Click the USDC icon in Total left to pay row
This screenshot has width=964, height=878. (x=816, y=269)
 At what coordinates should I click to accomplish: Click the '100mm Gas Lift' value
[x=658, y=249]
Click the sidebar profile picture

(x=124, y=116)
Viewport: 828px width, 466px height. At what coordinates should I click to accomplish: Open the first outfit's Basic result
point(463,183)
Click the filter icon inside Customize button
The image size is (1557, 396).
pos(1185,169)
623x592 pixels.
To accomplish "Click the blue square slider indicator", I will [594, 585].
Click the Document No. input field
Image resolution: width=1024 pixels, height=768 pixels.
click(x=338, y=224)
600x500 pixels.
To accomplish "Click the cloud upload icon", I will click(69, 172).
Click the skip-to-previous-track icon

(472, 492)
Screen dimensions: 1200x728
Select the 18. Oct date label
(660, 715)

# # # # # # #

▸ **What needs to be done**:
Repeat the whole listing word for word.

▸ **Final answer**:
Click the USDC icon in Total left to pay row
This screenshot has width=964, height=878. (x=816, y=269)
 At what coordinates should I click to accomplish: Click the '100mm Gas Lift' value
[x=658, y=249]
Click the sidebar profile picture

(x=124, y=116)
Viewport: 828px width, 466px height. At what coordinates should I click to accomplish: Open the first outfit's Basic result
point(463,183)
Click the filter icon inside Customize button
The image size is (1557, 396).
pos(1185,169)
623x592 pixels.
To accomplish "Click the blue square slider indicator", I will [594, 585].
Click the Document No. input field
Image resolution: width=1024 pixels, height=768 pixels.
click(x=338, y=224)
600x500 pixels.
To accomplish "Click the cloud upload icon", I will click(69, 172).
Click the skip-to-previous-track icon

(472, 492)
Screen dimensions: 1200x728
Select the 18. Oct date label
(660, 715)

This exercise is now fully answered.